# Start of Extract provided

Professor Michael O'Flaherty is the current Commissioner for Human Rights of the Council of Europe. He has also served as the Director of the European Union Fundamental Rights Agency (FRA) and from 2004 to 2012 as a member of the United Nations Human Rights Committee (HRC). On 19 September 2011 he took up appointment as the third Chief Commissioner of the Northern Ireland Human Rights Commission (NIHRC), the statutory national human rights institution for Northern Ireland. He resigned as chief commissioner in October 2013.

==Early life, education and honours==
A native of Salthill in Galway, and the son and grandson of mayors of Galway, O'Flaherty attended school at Scoil Iognaid Gaillimh, Willow Park Preparatory School and Blackrock College, Dublin. He holds degrees in law from University College Dublin, in theology and philosophy from the Pontifical Gregorian University in Rome, and in international relations from the University of Amsterdam. Ordained in the 1980s as a priest in the Roman Catholic Church for the Diocese of Galway, he has not exercised priestly ministry since 1992. He has since been laicised.

In November 2019, on the basis of his published works in the field of human rights, O’Flaherty was awarded the Higher Doctorate in Laws (LLD) by the National University of Ireland
In 2024, he was awarded the Grand Decoration of Honour in Gold with Star for services to the Republic of Austria.He is a Fellow of the Royal Society of the Arts (FRSA).

On 1 September 2026, University College Dublin, his Alma Mater, awarded him an honorary doctorate in law.

==Career==
===Career in academia===
He qualified as a solicitor, but did not enter legal practice. Since completing his postgraduate studies he has worked mainly in the field of international human rights. From 2004 to 2012 he was Professor of Applied Human Rights and co-director of the Human Rights Law Centre at the University of Nottingham, England. In December 2012 he was appointed as Established Professor of Human Rights at the National University of Ireland, Galway and Director of the Irish Centre for Human Rights.

# End of Extract provided

Tasks to complete:
**A.** According to the O'Flaherty biography, on what date did he take up appointment as Chief Commissioner of the Northern Ireland Human Rights Commission?
**B.** Please reproduce the O'Flaherty biography from the words "In November 2019, on" up to and including the words "doctorate in law.".
**C.** Pick up the O'Flaherty biography after its last sentence and keep writing it.
The listing has nothing to do with the O'Flaherty biography.

# Start of Dataset extract

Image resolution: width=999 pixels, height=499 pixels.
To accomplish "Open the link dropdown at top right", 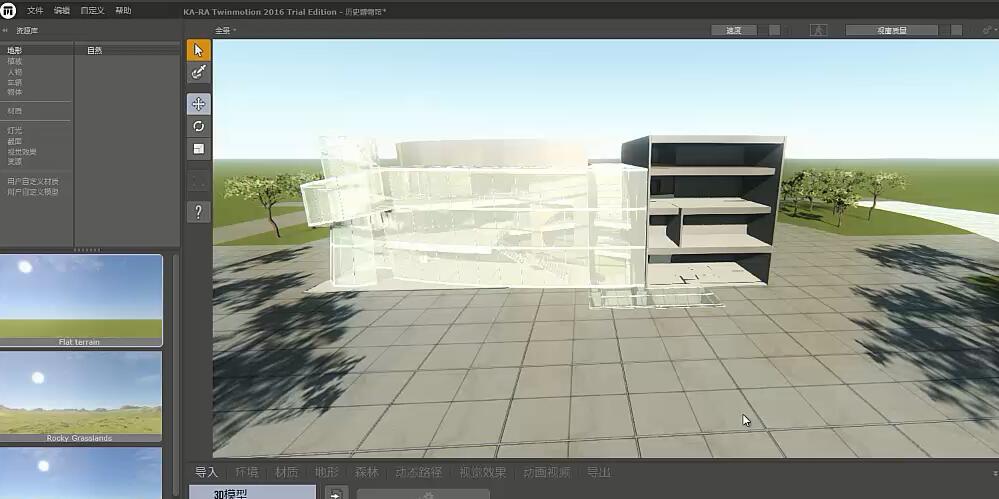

# End of Dataset extract

Answers for the tasks:
**A.** 19 September 2011

**B.**
In November 2019, on the basis of his published works in the field of human rights, O’Flaherty was awarded the Higher Doctorate in Laws (LLD) by the National University of Ireland
In 2024, he was awarded the Grand Decoration of Honour in Gold with Star for services to the Republic of Austria.He is a Fellow of the Royal Society of the Arts (FRSA).

On 1 September 2026, University College Dublin, his Alma Mater, awarded him an honorary doctorate in law.

**C.**
===Career with the United Nations===
Having written extensively on the ICCPR in the 1990s, O'Flaherty joined the United Nations civil service and held several headquarters and field positions in the Office of the High Commissioner for Human Rights (OHCHR). This included coordination of the OHCHR Asia and the Pacific programmes, leadership of field operations in Sierra Leone and Bosnia and Herzegovina, and (2000–02) chairing the UN reference group on human rights and humanitarian action. He served for some years as secretary to the Committee on the Elimination of Racial Discrimination, and as a senior researcher in Florence at the UNICEF child rights research unit, the Innocenti Research Centre. He was a member of the UN Expert Group on Human Rights Indicators, and has been an advisor to several intergovernmental and international non-governmental organisations, including the European Roma Rights Centre and the Council of the European Inter-University Centre for Human Rights and Democratisation.

According to a CV posted on the Council of Europe website in 2023, O’Flaherty had at that date published nine books and some 70 articles and other writings, all in the field of human rights. He was 'rapporteur' (principal drafter) for the Human Rights Committee's General Comment on Article 19 of ICCPR, finally adopted on 21 July 2011 after two years of negotiation. This major re-statement of the international law on freedom of expression emphasises the importance of media freedoms and it sets out the extent to which human rights standards relate to the new media and information platforms. O'Flaherty also has contributed to the international definition and protection of gay rights: in 2006 he led the drafting of the Yogyakarta Principles on the Application of International Human Rights Law in relation to Sexual Orientation and Gender Identity.

O'Flaherty is the former Chairperson of the Irish Penal Reform Trust and the former vice-chair of the Universal Rights Group.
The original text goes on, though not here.